- _WORK TASK_: Repeat all of the records verbatim.

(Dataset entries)
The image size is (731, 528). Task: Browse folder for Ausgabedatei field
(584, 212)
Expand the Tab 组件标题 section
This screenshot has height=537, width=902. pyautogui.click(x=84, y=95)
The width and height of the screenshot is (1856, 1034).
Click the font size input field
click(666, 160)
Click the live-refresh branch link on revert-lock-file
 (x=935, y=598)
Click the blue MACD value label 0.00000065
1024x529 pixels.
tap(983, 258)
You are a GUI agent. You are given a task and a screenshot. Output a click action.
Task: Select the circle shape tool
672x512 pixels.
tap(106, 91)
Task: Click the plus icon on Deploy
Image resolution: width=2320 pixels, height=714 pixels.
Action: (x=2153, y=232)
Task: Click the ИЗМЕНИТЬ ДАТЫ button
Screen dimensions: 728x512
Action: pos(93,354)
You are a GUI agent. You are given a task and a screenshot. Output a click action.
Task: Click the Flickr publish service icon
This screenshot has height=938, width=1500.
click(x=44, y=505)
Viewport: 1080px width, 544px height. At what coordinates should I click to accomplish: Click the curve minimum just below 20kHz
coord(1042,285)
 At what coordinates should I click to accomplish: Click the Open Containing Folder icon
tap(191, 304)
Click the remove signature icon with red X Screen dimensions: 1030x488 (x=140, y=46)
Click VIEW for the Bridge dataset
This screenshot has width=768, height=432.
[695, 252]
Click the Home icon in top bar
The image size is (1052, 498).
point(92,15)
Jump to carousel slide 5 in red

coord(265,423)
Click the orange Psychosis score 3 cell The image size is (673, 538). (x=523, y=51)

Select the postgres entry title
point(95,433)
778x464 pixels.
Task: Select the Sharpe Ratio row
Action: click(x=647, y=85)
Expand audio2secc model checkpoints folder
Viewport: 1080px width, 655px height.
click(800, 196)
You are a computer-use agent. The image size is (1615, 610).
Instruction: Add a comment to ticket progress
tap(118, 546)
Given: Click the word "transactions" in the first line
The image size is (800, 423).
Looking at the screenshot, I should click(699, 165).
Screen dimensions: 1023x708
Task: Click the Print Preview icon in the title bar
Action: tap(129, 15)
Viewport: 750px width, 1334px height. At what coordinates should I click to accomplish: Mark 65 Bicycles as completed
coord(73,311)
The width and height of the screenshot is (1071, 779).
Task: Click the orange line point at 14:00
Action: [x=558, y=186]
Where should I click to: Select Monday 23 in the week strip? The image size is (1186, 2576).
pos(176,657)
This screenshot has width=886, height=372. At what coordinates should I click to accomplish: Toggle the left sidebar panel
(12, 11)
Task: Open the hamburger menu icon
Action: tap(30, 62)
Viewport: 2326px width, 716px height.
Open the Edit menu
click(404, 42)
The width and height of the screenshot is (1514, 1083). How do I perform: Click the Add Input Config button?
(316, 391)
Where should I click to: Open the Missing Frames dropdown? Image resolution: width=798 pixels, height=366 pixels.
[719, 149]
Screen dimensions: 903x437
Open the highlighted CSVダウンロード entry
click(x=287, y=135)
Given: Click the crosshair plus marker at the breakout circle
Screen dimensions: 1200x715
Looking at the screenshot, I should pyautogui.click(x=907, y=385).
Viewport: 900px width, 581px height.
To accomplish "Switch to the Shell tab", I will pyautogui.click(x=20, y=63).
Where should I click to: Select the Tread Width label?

- _TASK SOLUTION_:
The image size is (731, 528). Task: Browse folder for Ausgabedatei field
(584, 212)
Expand the Tab 组件标题 section
This screenshot has height=537, width=902. pyautogui.click(x=84, y=95)
The width and height of the screenshot is (1856, 1034).
Click the font size input field
click(666, 160)
Click the live-refresh branch link on revert-lock-file
 (x=935, y=598)
Click the blue MACD value label 0.00000065
1024x529 pixels.
tap(983, 258)
You are a GUI agent. You are given a task and a screenshot. Output a click action.
Task: Select the circle shape tool
672x512 pixels.
tap(106, 91)
Task: Click the plus icon on Deploy
Image resolution: width=2320 pixels, height=714 pixels.
Action: (x=2153, y=232)
Task: Click the ИЗМЕНИТЬ ДАТЫ button
Screen dimensions: 728x512
Action: pos(93,354)
You are a GUI agent. You are given a task and a screenshot. Output a click action.
Task: Click the Flickr publish service icon
This screenshot has height=938, width=1500.
click(x=44, y=505)
Viewport: 1080px width, 544px height. At what coordinates should I click to accomplish: Click the curve minimum just below 20kHz
coord(1042,285)
 At what coordinates should I click to accomplish: Click the Open Containing Folder icon
tap(191, 304)
Click the remove signature icon with red X Screen dimensions: 1030x488 (x=140, y=46)
Click VIEW for the Bridge dataset
This screenshot has width=768, height=432.
[695, 252]
Click the Home icon in top bar
The image size is (1052, 498).
point(92,15)
Jump to carousel slide 5 in red

coord(265,423)
Click the orange Psychosis score 3 cell The image size is (673, 538). (x=523, y=51)

Select the postgres entry title
point(95,433)
778x464 pixels.
Task: Select the Sharpe Ratio row
Action: click(x=647, y=85)
Expand audio2secc model checkpoints folder
Viewport: 1080px width, 655px height.
click(800, 196)
You are a computer-use agent. The image size is (1615, 610).
Instruction: Add a comment to ticket progress
tap(118, 546)
Given: Click the word "transactions" in the first line
The image size is (800, 423).
Looking at the screenshot, I should click(699, 165).
Screen dimensions: 1023x708
Task: Click the Print Preview icon in the title bar
Action: tap(129, 15)
Viewport: 750px width, 1334px height. At what coordinates should I click to accomplish: Mark 65 Bicycles as completed
coord(73,311)
The width and height of the screenshot is (1071, 779).
Task: Click the orange line point at 14:00
Action: [x=558, y=186]
Where should I click to: Select Monday 23 in the week strip? The image size is (1186, 2576).
pos(176,657)
This screenshot has width=886, height=372. At what coordinates should I click to accomplish: Toggle the left sidebar panel
(12, 11)
Task: Open the hamburger menu icon
Action: tap(30, 62)
Viewport: 2326px width, 716px height.
Open the Edit menu
click(404, 42)
The width and height of the screenshot is (1514, 1083). How do I perform: Click the Add Input Config button?
(316, 391)
Where should I click to: Open the Missing Frames dropdown? Image resolution: width=798 pixels, height=366 pixels.
[719, 149]
Screen dimensions: 903x437
Open the highlighted CSVダウンロード entry
click(x=287, y=135)
Given: Click the crosshair plus marker at the breakout circle
Screen dimensions: 1200x715
Looking at the screenshot, I should pyautogui.click(x=907, y=385).
Viewport: 900px width, 581px height.
To accomplish "Switch to the Shell tab", I will pyautogui.click(x=20, y=63).
Where should I click to: Select the Tread Width label?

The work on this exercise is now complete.